Rogers has been famed as a talent spotter with a number of drivers finding their feet within GRM, including Steven Richards, Jason Bargwanna, Garth Tander, Jamie Whincup, Lee Holdsworth and Scott McLaughlin. Many of these drivers became future champions and Bathurst 1000 winners.

The team competed in the 2019 TCR Australia Touring Car Series with two Renault Mégane R.S TCR and an Alfa Romeo Giulietta Veloce TCR. They will enter the 2020 season as Renault Sport GRM, after being sponsored by Renault Australia, in which they will run three Renault Mégane R.S TCRs.

In 2018, Gary Rogers Motorsport built the first batch of S5000 single-seater race cars as a part of a partnership with the newly created S5000 Australian Drivers' Championship race category.

The early years
Garry Rogers Motorsport has its origins in 1963 when Garry Rogers began racing Appendix J Holdens.

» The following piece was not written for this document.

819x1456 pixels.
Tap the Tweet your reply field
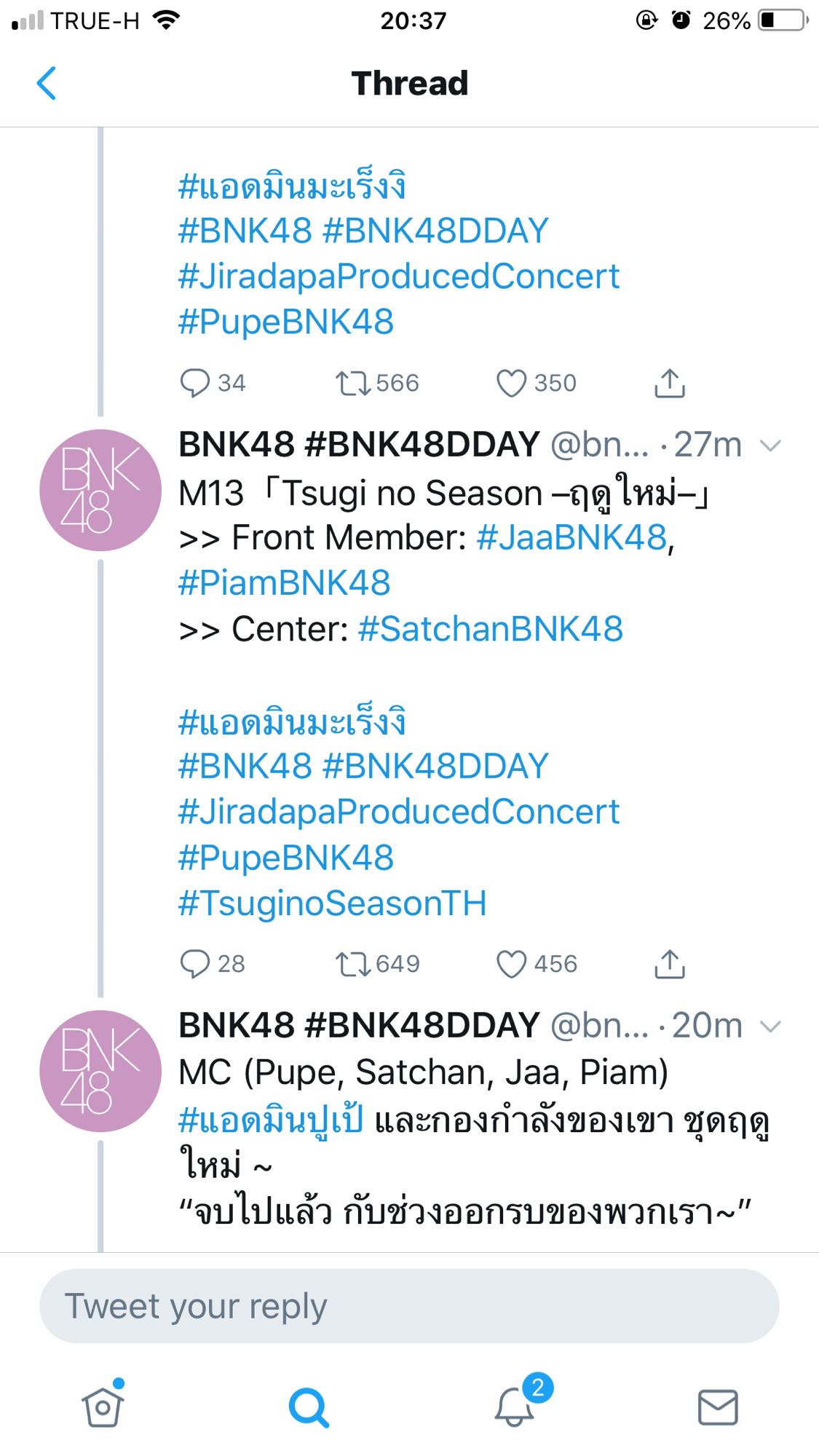coord(409,1306)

He then went on to race Sports Sedans during the late 1960s and the 1970s. In the mid-1970s Rogers got more serious, running a BDA Escort in Sports Sedans with some success, before moving onto an ex-Ian Geoghegan Holden Monaro. Around this time, in late 1978, Rogers also moved into the Australian Touring Car Championship as a privateer in an ex-Bob Jane Holden Torana. He ran through until the end of 1979 in touring cars before turning his attention back to Sports Sedans, putting in a big effort in the 1981 Australian Sports Sedan Championship driving a Holden Torana LX SS A9X Hatchback.

The team disbanded while Rogers concentrated on his Nissan dealership and he drove for other teams at the Bathurst 1000, including Allan Browne's Re-Car team in 1982 paired with Ron Wanless (who famously drove the Commodore the wrong direction through pit lane without incurring a penalty). Rogers was a top 10 qualifier at Bathurst in 1983, partnering Clive Benson-Brown to a 13th-place finish after suffering brake problems, while in 1984 he drove with Melbourne's motor racing 'Gentleman', Captain Peter Janson in the Castrol 500 at Sandown, and the James Hardie 1000 at Bathurst in Janson's Commodore. The car failed to finish both endurance races.

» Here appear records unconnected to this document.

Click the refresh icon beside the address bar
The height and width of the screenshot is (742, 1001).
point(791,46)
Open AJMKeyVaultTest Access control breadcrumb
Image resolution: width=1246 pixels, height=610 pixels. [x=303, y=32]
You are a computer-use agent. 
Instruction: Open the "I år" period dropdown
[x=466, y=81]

As Australian touring car racing went to regulations based on FIA Group A from 1985, Rogers once again only drove at Sandown and Bathurst, teaming with Melbourne solicitor Jim Keogh in Keogh's ex-JPS Team BMW 635 CSi. After not finishing at Sandown, the pair finished 6th outright at Bathurst, 4 laps behind the TWR Jaguar XJS of John Goss and Armin Hahne.

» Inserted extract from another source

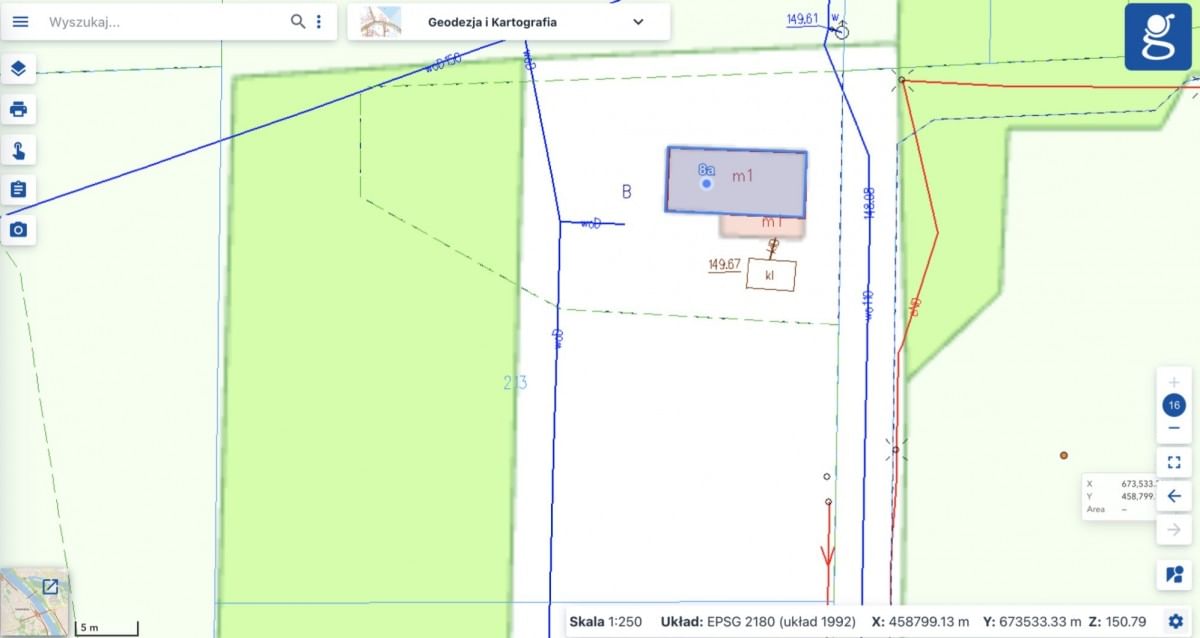Open the hamburger main menu

[x=20, y=21]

GRM re-emerged in 1986 when he purchased a BMW 635 CSi from JPS Team BMW and drove it throughout that year's touring car season. The year included a win in one of the AMSCAR Series races at Amaroo Park. Rogers BMW carried sponsorship from Bob Jane T-Marts, with the car painted in Bob Jane's famous Hugger Orange. At the 1986 James Hardie 1000, Rogers teamed with Queenslander Charlie O'Brien. After qualifying 22nd, O'Brien started the race, but the car was struck down by a slipping clutch which led to its retirement after just 19 laps with Rogers not actually getting to drive.

After spending 1987 on ice, the team came back in late-1988 with a Les Small (Roadways Racing) prepared, but unsponsored Holden VL Commodore SS Group A SV at the Tooheys 1000, sharing the drive with American John Andretti, the nephew of motor racing legend Mario Andretti. Rogers had originally wanted Mario to drive with him at Bathurst, hoping his high-profile would help land a major sponsor, but the  World Champion was unavailable and suggested his nephew as a replacement. Unfortunately though, the younger Andretti was recovering from a broken leg (he still needed crutches outside of the car), continued the tradition of American drivers not having a good Bathurst record and on lap 37 put the Commodore into the wall at Reid Park. To his credit Andretti admitted the accident was caused by driver error, going too fast, too soon, on cold tyres.

The Commodore was also run in selected (mostly Victorian based) rounds throughout the 1989 Australian Touring Car Championship. For the 1989 Bathurst 1000, Rogers accepted an offer to drive Colin Bond's Caltex CXT Race Team's second Ford Sierra RS500 with Ken Mathews (the car was the Sierra that Tony Longhurst and Tomas Mezera had driven to victory the 1988 race). Rogers and Mathews failed to finish the race. In the early 1990s GRM turned its attention to the Calder Park Thunderdome and the AUSCAR series running a variety of Ford Falcons during the category's heyday (during the 1990s AUSCAR fields were dominated by the Holden Commodore). At first, Rogers drove the car himself alongside Paul Fordham. Garry slowly eased himself out of regular driving, putting Steven Richards in the seat. The team also secured a major sponsor in Valvoline along the way.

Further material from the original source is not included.